For local chefs at Michelin two stars Addison and Michelin one star Jeune et Jolie and Sushi Tadokoro, the coveted awards marked the peak of their culinary careers. But for chef Soichi Kadoya – who opened Soichi Sushi with his wife, Raechel Kadoya just two years ago at University Heights – receiving a star has been an unexpected and stressful experience. Kadoya feared that an explosion of new business could alter the intimate, friendly and very social dining experience he and his wife cultivated at their 26-seat restaurant.

Fortunately, his worries were of no avail. Raechel, who handles business and reservations, said all that has changed in Soichi is the length of its waiting list, which has grown from two to three months since the award was announced. For diners who sign up to fill last minute table cancellations, that list has grown to 230 names. But as always, the Kadoyas still keep four seats at the 10-seat sushi counter available every night for their loyal devotees. They also didn’t feel the urge to decorate the restaurant with a Michelin star trophy or window sticker.

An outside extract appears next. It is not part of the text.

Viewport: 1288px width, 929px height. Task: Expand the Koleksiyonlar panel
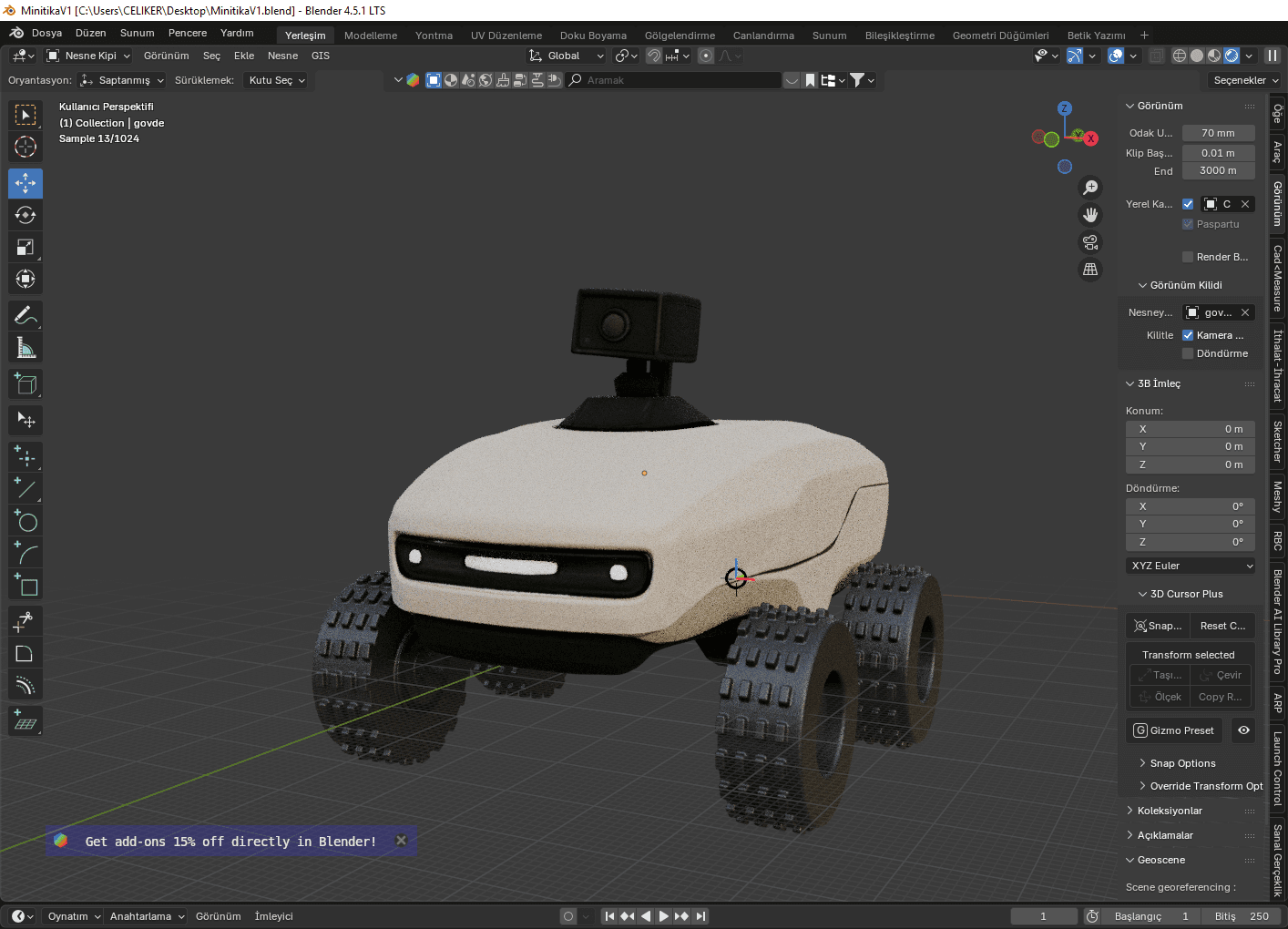tap(1170, 811)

A halibut dish from the omakase nigiri menu at Michelin-starred Soichi Sushi in University Heights.

(Cindy Nixon)

Although Soichi Sushi is a traditional Japanese omakase (chef’s choice) restaurant, it is unlike most others, with its warmth, cheerfulness, and chatty team of chefs. Kadoya was a bartender and musician before he became a sushi chef, and the acoustic guitar hanging on the back wall is not for the show. He is known to serenade his customers, who frequently buy drink tours for the cheerful chefs. Each dish is served with a smile and an explanation of where the fish was caught and how it was prepared. Laughter is the background music of the restaurant.

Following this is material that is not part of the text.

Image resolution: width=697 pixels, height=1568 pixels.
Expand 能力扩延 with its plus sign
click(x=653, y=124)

Kadoya grew up in Yokosuka, Japan, where as a child he caught black snapper – the chubby fish seen on the Soichi logo – and sold it to restaurants that serve the nearby U.S. Navy base. At 16, he got his first job at a local sushi restaurant, where he was a bartender a few years later when he met his wife, the Chula Vista-born daughter of a stationed US Navy officer. in Yokosuka. They married and moved to San Diego in 1999, where he got a job as an apprentice sushi chef with Ichiban Sushi in Hillcrest, and later Surfside Sushi in Pacific Beach. There he worked alongside another apprentice and future close friend, Takeaki Tadokoro.

The exterior of the Michelin-starred Soichi Sushi in University Heights.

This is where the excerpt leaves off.